Premeditazione e preordinazione nel delitto di omicidio (di Riccardo Radi)

Qual è la differenza tra premeditazione e preordinazione nell’omicidio?

La prima sezione penale della Corte di cassazione, con la sentenza n. 20057/2022, ha esaminato e ribadito la differenza tra la premeditazione e la preordinazione in tema di omicidio.

Va, innanzitutto, osservato che, secondo la consolidata giurisprudenza di legittimità (Cass. pen., Sezioni unite, 18 dicembre 2008, n. 337), in tema di omicidio, la premeditazione presuppone due elementi: uno di natura cronologica, costituito da un apprezzabile lasso di tempo fra l’insorgenza del proposito criminoso e l’attuazione di esso e, l’altro, di carattere ideologico, consistente nella ferma risoluzione criminosa perdurante nell’animo dell’agente, senza soluzione di continuità, fino alla commissione del crimine.

Il primo di tali elementi è particolarmente indicativo perché, concretandosi in un apprezzabile intervallo temporale in cui l’agente potrebbe riflettere ed eventualmente recedere dal proposito criminoso, denota – ove tale recesso non si sia verificato – una particolare intensità di dolo che si traduce in una fredda e perdurante determinazione a commettere il reato, nel che si sostanzia l’altro degli elementi costitutivi dell’aggravante.

Nell’indagine da compiersi, inoltre, rileva anche la valutazione dei mezzi usati e delle modalità caratterizzanti la condotta delittuosa dell’agente; è compito del giudice di merito cogliere e apprezzare tutte le peculiarità della fattispecie, accertando se i predetti requisiti sussistano o se essi siano, invece, l’uno o l’altro, da escludere.

E ciò può avvenire anche in caso di agguato, tanto se si sia avuto l’avvistamento causale della vittima, quanto se si sia verificato un appostamento che risulti essere stato frutto di un’iniziativa estemporanea, in relazione a cui la risoluzione omicida non sia maturata attraverso una lunga riflessione, con la possibilità di recesso prima dell’attentato (Cass. pen., Sez. 5^, 11 marzo 2014, n. 26406).

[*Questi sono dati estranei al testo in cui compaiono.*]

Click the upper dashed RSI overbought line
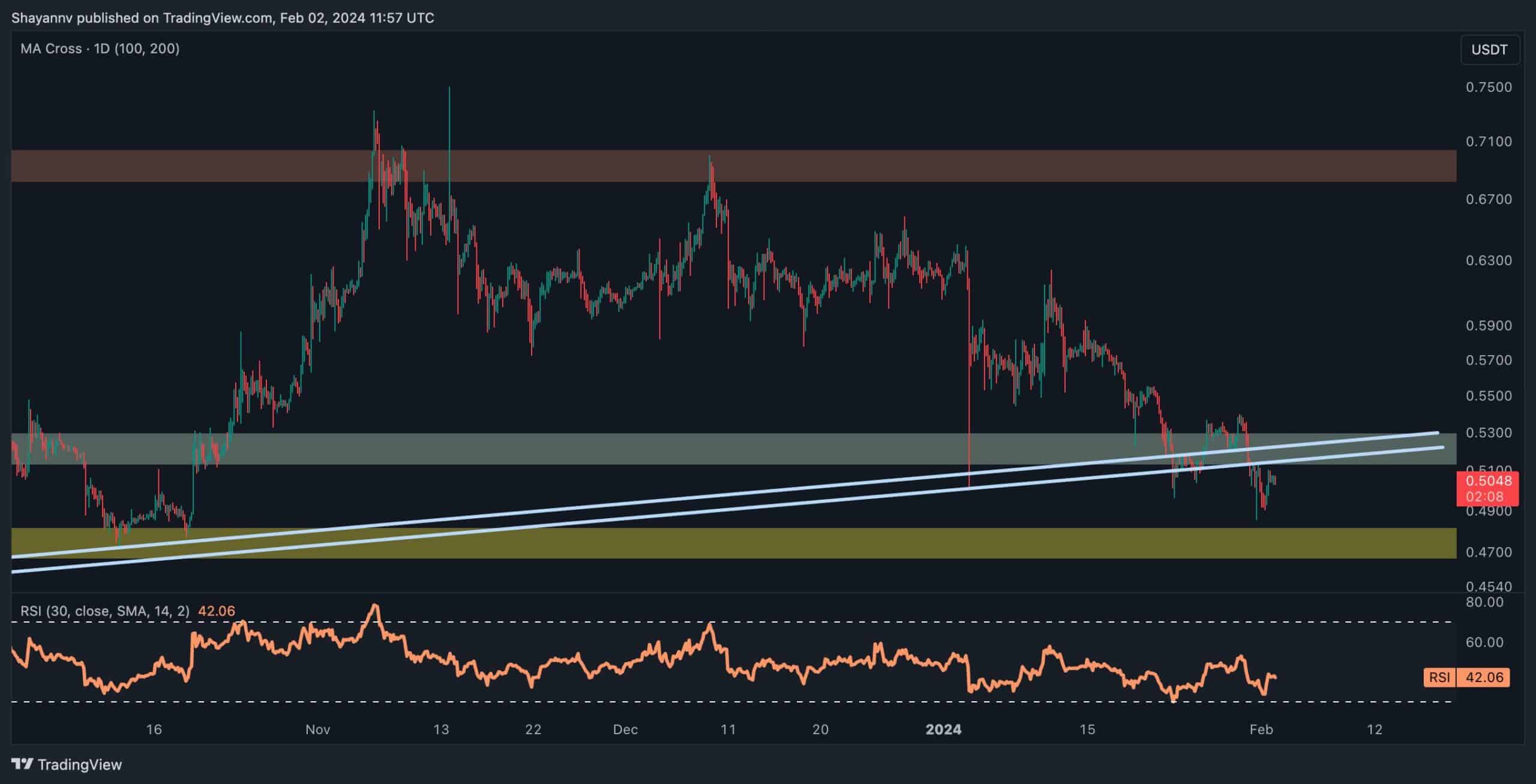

Ancora, va osservato che, se la premeditazione non può confondersi con la preordinazione del crimine, proprio da quest’ultima possono essere tratti elementi sintomatici idonei a una corretta individuazione e quantificazione del dolo del soggetto agente.

Proprio la preordinazione del delitto, infatti, può costituire uno degli elementi da cui desumere la ricorrenza della premeditazione, intesa, come già evidenziato, come radicamento e persistenza costante, per apprezzabile lasso di tempo nella psiche dell’agente, del proposito omicida (Cass. pen., Sez. 1^, 26 marzo 1996, n. 3082).

In ordine alla premeditazione è necessario un attento esame degli elementi costitutivi della premeditazione che sono un apprezzabile intervallo temporale tra l’insorgenza del proposito criminoso e l’attuazione di esso – elemento di natura cronologica – tale da consentire una ponderata riflessione circa l’opportunità del recesso, e la ferma risoluzione criminosa perdurante senza soluzione di continuità nell’animo dell’agente fino alla commissione del crimine – elemento di natura ideologica.

In tema di omicidio (art. 575 cod. pen.), va affermata la distinzione tra mera preordinazione del delitto – intesa come apprestamento dei mezzi minimi necessari all’esecuzione, nella fase a questa ultima immediatamente precedente – e premeditazione (art. 577, n. 3 cod. pen.) – intesa come radicamento e persistenza costante, per apprezzabile lasso di tempo nella psiche del reo, del proposito omicida – del quale sono sintomi il previo studio delle occasioni ed opportunità per l’attuazione, un’adeguata organizzazione di mezzi e la predisposizione delle modalità esecutive del crimine (Cass. pen., Sez. 1^, 5 marzo 1996, n. 3082).